What is High Content Imaging?

Delving into the specifics: high content imaging is generally described as a highly automated three-step process used to dramatically increase imaging throughput and quantification. These three steps are:

1. Image acquisition
2. Image processing
3. Image analysis

Each step is associated with high degrees of computer-driven automation, allowing users to accelerate repetitive operations and eliminate human bias from the process. In this fashion, Tera-bites of imaged data can be acquired, processed and analysed within minutes, with minimal human operation. Such data often covers a variety of biological assays that, using traditional manual microscopy & analysis tools, would take between weeks and months to complete.

The image acquisition technology behind HCI seeks to rapidly place the focal plane of an objective lens within a biological sample to create a sharp image automatically and without human intervention. The requirements include ultra-fast autofocusing and sample detection, accurate and repeatable precision-motion modules, and enhanced acquisition speeds through multiple cameras, polychromatic illumination and/or spinning disc pinholes. When put together, these systems enable high content imaging platforms to extract detailed, multi-parametric data at the single-cell and subcellular level.

Once acquired, the images may need further processing that must be done in an automated fashion, and ideally in batch.  Below is a list of common image processing operations.

• Image stitching: joining several, adjacent fields of view together into a single image that visualizes a large, continuous area of the sample.
• Z-stack processing: reducing the 3D volume visualized to a single 2D image.
  • Selection of specific z-planes, either through user choice or analysis to identify those having the sharpest focus, is a simple operation to obtain a representative 2D image.
  • Intensity projections generate a new, representative 2D image by:
    • First, extracting the intensity information contained in the sample volume covered by each pixel area.
    • Second, performing a statistical operation, such as average or maximal intensity calculation.
    • Each pixel in the new image then records the output of this statistic through the volume.
  • Fluorescence deconvolution: improve contrast in images, most commonly when using widefield microscopes.
    • This mathematical operation estimates the contribution of out-of-focus fluorescence within each image and removes it.
    • The output image has higher contrast and is sometimes referred to as a digital confocal image.

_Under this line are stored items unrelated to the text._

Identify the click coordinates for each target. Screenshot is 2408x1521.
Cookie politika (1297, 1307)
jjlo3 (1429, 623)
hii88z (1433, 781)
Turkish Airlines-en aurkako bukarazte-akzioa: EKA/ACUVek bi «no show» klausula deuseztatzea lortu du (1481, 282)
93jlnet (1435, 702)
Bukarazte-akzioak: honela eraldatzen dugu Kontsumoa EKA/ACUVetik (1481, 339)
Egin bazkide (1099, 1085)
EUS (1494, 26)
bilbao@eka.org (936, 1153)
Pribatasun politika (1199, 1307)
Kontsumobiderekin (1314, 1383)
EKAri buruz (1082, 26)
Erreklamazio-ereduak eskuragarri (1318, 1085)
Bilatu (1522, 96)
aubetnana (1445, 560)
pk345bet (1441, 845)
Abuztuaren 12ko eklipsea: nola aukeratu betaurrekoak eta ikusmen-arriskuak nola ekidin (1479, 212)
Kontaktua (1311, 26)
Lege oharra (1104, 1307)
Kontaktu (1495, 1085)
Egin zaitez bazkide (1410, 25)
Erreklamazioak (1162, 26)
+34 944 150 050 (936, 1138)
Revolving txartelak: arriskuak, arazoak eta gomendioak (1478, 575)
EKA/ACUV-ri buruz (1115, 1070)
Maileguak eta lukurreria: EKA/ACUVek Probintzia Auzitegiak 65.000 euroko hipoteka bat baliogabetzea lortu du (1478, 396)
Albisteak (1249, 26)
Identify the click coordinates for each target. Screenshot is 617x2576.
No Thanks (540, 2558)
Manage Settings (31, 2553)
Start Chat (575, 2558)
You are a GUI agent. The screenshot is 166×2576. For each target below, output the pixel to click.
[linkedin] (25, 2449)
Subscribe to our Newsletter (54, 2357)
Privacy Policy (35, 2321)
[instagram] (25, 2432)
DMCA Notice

Several of these operations can be performed together, such as deconvolution followed by intensity projection and stitching.  Batch processing to perform the operations over several datasets saves substantial time, as researchers do not need to load datasets one at a time for processing. 

Once images are processed, automated image analysis extracts the data of interest from the acquired images.  As described in our post , this approach is the heart of High Content Analysis (HCA).  It begins with segmentation to identify objects of interest, then extraction of metrics for each object, such as intensity and morphology information.  The power of HCA is that once parameters for segmentation are identified and defined, they can be applied to several data sets without bias. 

Analysis of processed images can sometimes be preferable over raw images, such as instances when studying interactions involving many cells, such as confluency, colonies of cells, intercellular signalling or infection studies (e.g., viral plaque formation), or tissue slices.  In these cases, stitched images allow for segmentation of large area objects that may extend beyond the edges of any single, raw image acquired.  Intensity projections can expedite identifying cells in Z-stacks and avoid potential double-counting of cells if 3D volumetric analysis is not performed.   Finally, deconvolution can assist with identification of small, intracellular structures such as foci, granules or organelles, where background fluorescence can impede reliable segmentation.